#### Testo dato
Simile anche l’esperienza di OVS, che ha visto uno spostamento repentino verso l’online di una categoria di prodotti inizialmente non ritenuta indispensabile come l’abbigliamento per neonati. «Ciò ha determinato – racconta Monica Gagliardi, brand marketing, e-commerce and communication director – una diversa gestione del magazzino, attingendo allo stock presente nei punti vendita, ma anche una rimodulazione del rapporto tra cliente e personale di vendita mediato dalla tecnologia: abbiamo attivato la videochat con Whatsapp, pensando anche alle difficoltà di chi si affacciava per la prima volta all’e-commerce, ma che estenderemo presto a tutti i negozi nella consapevolezza che ci sarà una certa ritrosia a frequentarli di nuovo. Il paradigma che ci guiderà d’ora in poi è: stiamo a distanza ma vicini con il digitale. Da qui un nuovo impulso all’omnicanalità, il negozio come pick-up point per tutto l’assortimento, anche quello online, forte impulso alla personalizzazione dell’offerta e della relazione e nuovi sistemi di pagamento per rispondere anche a una minore disponibilità economica delle famiglie».
Tuttavia, nonostante questi e qualche altro esempio, la tendenza a una logica omnicanale è ancora molto bassa, come basso rimane il livello di gestione smart dei negozi tramite app che consentano ai consumatori di localizzare lo store più vicino, pagare, ricevere sconti e programmi.
########
#### Blocco dati
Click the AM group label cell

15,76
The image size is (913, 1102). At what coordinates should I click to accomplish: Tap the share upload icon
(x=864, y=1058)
########
Esercizio 1
Per favore, ricopia senza modifiche dal testo dato tutto ciò che va da "Tuttavia, nonostante questi" giù fino a "sconti e programmi.".
Esercizio 2
Stabilisci se le affermazioni seguenti concordano con il testo dato. Rispondi sì o no a ciascuna e cita le parole del testo che lo decidono.
(a) La videochat con la clientela è stata attivata tramite Whatsapp.
(b) La tendenza a una logica omnicanale è ormai molto diffusa.
(c) Il negozio fa da pick-up point soltanto per i prodotti venduti in negozio.

Soluzione 1
Tuttavia, nonostante questi e qualche altro esempio, la tendenza a una logica omnicanale è ancora molto bassa, come basso rimane il livello di gestione smart dei negozi tramite app che consentano ai consumatori di localizzare lo store più vicino, pagare, ricevere sconti e programmi.

Soluzione 2
(a) Sì: «abbiamo attivato la videochat con Whatsapp».
(b) No: «la tendenza a una logica omnicanale è ancora molto bassa».
(c) No: «il negozio come pick-up point per tutto l’assortimento, anche quello online».